ACTIVITY:
Using the article on the Burlington shooting, answer these questions:
1. At what school did the three students become close?
2. In which city, and on what date, is the statewide "free Palestine" demonstration planned?
3. When Wafic Faour called the police department, what did they promise him?

───── TEXT EXCERPT

Police say three young men of Palestinian descent who were attending a Thanksgiving holiday gathering were shot and injured near the University of Vermont campus on November 25, 2023, in Burlington, Vt. (Charles Krupa / AP)
The attack on Hisham Awartani, Kinnan Abdalhamid, and Tahseen Ahmed comes as Palestinians are silenced and oppressed across the Global North.
On Saturday, a man shot three 20-year old Palestinian college students in Burlington, Vt., near the Friends Meeting house, where Vermonters for Justice in Palestine regularly gather to plan how to stop the carnage in Gaza. As of this writing, two of the victims are in the intensive care unit, one of whom is in critical condition. Hisham Awartani, Kinnan Abdalhamid, and Tahseen Ahmed are undergrads at, respectively, Brown, Haverford, and Trinity University. Two of them are US citizens and the third is a legal resident; they became close at the Friends Quaker High School in Ramallah in the West Bank and were in town to celebrate Thanksgiving at Awartani’s grandparents’ house.
The three of them were strolling down a usually placid street speaking Arabic. Two of them wore keffiyehs. Then, according to a source close to the investigation, a man—since identified as 48-year-old Jason J. Eaton—allegedly appeared from behind yelling harassing language before opening fire. Eaton immediately shot two of them and the third while the victim was running to call the police.
The Arab American Anti-Discrimination Committee says the shooting should be investigated as a hate crime. “We are praying for a full recovery of the victims, and will stand by to support the families in any way that is needed,” Abed Ayoub, the ADC’s national executive director, said. “Given the information collected and provided, it is clear that the hate was a motivating factor in this shooting, and we call on law enforcement to investigate it as such. The surge in anti-Arab and anti-Palestinian sentiment we are experiencing is unprecedented, and this is another example of that hate turning violent.”
The families issued a statement asking for privacy. They also wrote, “We call on law enforcement to conduct a thorough investigation, including treating this as a hate crime. We will not be comfortable until the shooter is brought to justice. We need to ensure that our children are protected, and this heinous crime is not repeated.”
Police have been slow to reveal details of the investigation. According to those I spoke with on condition of anonymity, it is a department with a history of animosity toward Palestinian rights activists. Wafic Faour, a Palestinian activist in Vermonters for Justice in Palestinian, has been inundated by calls from terrified and angry community members trying to figure out what happened. “My first reaction was to go to the hospital and visit, but a parent of one of the boys said that they couldn’t talk because it is an open investigation,” he said. “Then I called the police department, and they promised me that they would call me later. But it has been hours and I have still heard nothing.”
Faour added, “We are trying to check on them. We want pressure to get information from the police because we have to deal with the anger and fear now in our community and they want answers.”
The shooting in Burlington, he said, comes on the heels of a “relentless attack from powerful institutions so every time we want to go to the street and rally or do an educational event it gets canceled. We bring renowned journalist and poet [and The Nation’s Palestine correspondent] Mohammed el-Kurd to the University of Vermont to speak and then he is banned from coming. Now we have these shootings in the most liberal state in the country. But I am not surprised because we live under a racist system, and Vermont is not special in this regard.”
The three young men had attended a vigil on Friday hosted by a coalition of Palestinian rights organizations in the area. They were walking by randomly and joined in.
These attacks and protests are happening amid bannings, cancellations, firings, violent rhetoric, and even prosecutions of those standing against the horrors in Gaza. This silencing and repression is spurring a rise of hate crimes against Arabs and Muslims. Yet there is also resistance, especially among young people. This generational opposition to Israel’s violence includes Awartani, Abdalhamid, and Ahmed, who stopped to join that Thanksgiving vigil. The next step for activists, in addition to demanding information from the police, is a statewide “free Palestine” demonstration in the state capital, Montpelier, on December 2. This shooting will no doubt be a source, as Faour said, of “anger and horror” for all in attendance.
Last month, Awartani attended a vigil at Brown University. He said—hauntingly, prophetically—in a speech, “If Palestinians had to hold vigils every time our people were massacred, we would be bankrupt from buying candles. There is no respite.”

──────────
───── INFORMATION SHOWN

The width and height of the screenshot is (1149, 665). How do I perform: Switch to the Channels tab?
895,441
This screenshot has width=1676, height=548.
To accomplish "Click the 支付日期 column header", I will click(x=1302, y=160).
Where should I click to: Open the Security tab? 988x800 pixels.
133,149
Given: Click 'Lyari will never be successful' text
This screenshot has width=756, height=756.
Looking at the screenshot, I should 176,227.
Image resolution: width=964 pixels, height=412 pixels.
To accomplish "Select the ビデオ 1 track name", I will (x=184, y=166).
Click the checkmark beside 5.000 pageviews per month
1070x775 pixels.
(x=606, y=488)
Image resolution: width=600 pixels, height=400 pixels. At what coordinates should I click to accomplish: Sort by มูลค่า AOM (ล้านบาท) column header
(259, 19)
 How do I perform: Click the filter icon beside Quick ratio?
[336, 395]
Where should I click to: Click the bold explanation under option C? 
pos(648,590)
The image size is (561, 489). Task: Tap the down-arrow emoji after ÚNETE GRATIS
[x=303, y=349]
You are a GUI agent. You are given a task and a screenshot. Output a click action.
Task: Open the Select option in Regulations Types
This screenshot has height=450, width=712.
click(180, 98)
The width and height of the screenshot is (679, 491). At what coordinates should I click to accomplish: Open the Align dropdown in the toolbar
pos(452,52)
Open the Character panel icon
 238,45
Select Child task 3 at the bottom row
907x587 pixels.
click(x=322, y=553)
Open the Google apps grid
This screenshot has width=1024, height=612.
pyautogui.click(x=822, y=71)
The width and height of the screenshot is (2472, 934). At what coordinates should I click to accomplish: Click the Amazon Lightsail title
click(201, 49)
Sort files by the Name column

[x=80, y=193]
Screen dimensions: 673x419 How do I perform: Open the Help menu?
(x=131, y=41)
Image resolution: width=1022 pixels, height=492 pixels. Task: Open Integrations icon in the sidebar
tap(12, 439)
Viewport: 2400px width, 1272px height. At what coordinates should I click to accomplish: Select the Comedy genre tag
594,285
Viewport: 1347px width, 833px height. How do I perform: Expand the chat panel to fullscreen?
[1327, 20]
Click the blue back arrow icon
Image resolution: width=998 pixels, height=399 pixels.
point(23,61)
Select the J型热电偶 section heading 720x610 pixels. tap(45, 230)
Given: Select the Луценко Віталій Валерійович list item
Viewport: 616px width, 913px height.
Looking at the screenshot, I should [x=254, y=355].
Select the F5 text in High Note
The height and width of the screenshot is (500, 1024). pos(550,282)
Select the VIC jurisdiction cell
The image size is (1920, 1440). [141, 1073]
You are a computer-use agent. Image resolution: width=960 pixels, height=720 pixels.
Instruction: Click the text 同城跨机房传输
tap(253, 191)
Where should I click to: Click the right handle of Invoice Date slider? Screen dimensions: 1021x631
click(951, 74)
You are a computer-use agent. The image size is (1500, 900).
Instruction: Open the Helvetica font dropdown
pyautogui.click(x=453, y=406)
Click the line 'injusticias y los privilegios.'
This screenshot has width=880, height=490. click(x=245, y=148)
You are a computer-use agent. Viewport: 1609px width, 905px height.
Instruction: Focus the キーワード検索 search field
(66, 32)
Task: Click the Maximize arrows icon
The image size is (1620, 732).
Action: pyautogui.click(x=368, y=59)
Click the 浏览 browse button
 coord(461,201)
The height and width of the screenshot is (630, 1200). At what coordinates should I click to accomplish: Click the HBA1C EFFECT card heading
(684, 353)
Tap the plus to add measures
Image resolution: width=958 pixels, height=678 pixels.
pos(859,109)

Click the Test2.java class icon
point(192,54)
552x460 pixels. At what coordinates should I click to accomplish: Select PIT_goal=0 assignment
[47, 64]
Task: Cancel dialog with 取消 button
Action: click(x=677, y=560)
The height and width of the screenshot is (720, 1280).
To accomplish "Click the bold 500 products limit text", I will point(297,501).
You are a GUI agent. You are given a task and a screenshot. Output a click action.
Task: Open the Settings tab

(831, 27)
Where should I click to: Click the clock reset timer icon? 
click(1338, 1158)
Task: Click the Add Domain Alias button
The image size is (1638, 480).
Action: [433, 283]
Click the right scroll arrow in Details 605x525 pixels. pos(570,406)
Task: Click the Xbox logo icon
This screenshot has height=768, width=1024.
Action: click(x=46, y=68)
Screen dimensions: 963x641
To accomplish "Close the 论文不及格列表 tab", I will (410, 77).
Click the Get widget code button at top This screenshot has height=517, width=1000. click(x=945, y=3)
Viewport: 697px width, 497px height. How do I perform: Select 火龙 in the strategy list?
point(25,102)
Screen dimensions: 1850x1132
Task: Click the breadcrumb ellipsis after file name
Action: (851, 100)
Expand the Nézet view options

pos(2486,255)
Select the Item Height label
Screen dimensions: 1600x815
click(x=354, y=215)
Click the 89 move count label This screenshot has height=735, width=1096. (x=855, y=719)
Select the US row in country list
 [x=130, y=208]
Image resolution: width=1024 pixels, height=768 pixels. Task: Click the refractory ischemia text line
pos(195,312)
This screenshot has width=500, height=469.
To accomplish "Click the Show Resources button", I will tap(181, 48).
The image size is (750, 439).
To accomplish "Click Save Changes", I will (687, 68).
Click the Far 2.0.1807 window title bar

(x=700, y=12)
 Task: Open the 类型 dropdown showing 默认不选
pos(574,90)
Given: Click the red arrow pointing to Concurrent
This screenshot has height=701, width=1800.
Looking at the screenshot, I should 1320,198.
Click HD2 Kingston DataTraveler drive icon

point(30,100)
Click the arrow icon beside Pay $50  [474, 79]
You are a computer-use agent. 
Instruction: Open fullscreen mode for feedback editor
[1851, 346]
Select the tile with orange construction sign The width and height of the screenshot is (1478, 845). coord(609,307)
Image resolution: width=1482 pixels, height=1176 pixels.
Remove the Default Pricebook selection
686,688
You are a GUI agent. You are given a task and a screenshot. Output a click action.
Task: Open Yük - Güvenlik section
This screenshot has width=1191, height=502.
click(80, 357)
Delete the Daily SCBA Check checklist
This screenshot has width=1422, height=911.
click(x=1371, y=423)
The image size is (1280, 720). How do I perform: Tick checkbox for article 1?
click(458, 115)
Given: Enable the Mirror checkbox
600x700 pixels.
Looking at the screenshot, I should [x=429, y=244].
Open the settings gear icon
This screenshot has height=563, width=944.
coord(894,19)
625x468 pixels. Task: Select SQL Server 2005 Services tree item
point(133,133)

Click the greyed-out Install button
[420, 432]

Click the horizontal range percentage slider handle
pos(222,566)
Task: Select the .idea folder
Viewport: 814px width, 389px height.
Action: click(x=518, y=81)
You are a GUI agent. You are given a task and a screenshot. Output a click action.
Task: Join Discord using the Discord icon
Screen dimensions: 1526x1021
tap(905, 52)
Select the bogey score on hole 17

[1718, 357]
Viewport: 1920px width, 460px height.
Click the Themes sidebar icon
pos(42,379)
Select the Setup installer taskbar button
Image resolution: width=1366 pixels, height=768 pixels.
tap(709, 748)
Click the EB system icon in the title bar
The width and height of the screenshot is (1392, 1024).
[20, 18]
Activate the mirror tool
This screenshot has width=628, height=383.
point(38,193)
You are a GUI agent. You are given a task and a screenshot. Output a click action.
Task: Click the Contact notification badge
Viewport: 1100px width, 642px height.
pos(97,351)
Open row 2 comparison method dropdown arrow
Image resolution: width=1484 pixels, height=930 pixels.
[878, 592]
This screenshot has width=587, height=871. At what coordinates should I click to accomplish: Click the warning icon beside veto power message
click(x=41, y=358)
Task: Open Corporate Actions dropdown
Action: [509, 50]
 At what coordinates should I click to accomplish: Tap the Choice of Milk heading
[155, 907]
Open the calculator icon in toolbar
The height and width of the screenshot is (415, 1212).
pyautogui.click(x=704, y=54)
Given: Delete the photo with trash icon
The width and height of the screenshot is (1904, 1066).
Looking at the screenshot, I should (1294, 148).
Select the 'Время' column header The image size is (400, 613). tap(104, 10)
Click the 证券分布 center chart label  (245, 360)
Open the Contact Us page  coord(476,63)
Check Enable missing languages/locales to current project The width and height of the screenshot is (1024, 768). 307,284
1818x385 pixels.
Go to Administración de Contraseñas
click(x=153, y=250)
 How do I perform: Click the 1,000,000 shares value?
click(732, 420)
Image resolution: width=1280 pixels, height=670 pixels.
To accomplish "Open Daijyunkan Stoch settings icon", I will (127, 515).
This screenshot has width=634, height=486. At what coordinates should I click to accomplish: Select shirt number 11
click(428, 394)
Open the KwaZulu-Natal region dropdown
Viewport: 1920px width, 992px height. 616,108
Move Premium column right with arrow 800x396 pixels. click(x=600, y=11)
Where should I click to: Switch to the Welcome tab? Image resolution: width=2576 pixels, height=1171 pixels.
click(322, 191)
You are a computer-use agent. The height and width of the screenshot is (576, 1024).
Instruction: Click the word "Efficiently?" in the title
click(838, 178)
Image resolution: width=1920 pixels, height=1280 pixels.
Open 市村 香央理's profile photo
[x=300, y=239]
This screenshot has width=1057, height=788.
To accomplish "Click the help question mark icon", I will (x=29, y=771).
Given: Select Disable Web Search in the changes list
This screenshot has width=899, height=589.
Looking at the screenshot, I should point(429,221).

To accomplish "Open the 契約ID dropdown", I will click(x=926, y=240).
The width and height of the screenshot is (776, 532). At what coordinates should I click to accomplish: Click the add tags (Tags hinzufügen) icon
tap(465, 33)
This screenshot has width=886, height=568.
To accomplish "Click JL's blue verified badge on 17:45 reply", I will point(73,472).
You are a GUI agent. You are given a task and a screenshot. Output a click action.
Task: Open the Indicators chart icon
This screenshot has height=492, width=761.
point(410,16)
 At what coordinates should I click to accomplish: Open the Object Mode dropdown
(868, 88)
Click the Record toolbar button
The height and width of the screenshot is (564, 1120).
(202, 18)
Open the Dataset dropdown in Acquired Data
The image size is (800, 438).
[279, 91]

──────────

WRITTEN REPLY:
1. The Friends Quaker High School in Ramallah in the West Bank.
2. Montpelier, on December 2.
3. That they would call him later.